▶ _INSTRUCTIONS TO FOLLOW_
Exact repetition is required: reproduce every line of the data.

==========

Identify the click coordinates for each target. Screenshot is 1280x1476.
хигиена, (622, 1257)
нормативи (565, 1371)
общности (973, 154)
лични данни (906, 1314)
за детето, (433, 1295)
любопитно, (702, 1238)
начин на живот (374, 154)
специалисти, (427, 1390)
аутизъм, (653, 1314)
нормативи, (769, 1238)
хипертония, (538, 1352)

==========

▶ _RESPONSE TO THIS EXERCISE_
Identify the click coordinates for each target. Screenshot is 1280x1476.
хигиена, (622, 1257)
нормативи (565, 1371)
общности (973, 154)
лични данни (906, 1314)
за детето, (433, 1295)
любопитно, (702, 1238)
начин на живот (374, 154)
специалисти, (427, 1390)
аутизъм, (653, 1314)
нормативи, (769, 1238)
хипертония, (538, 1352)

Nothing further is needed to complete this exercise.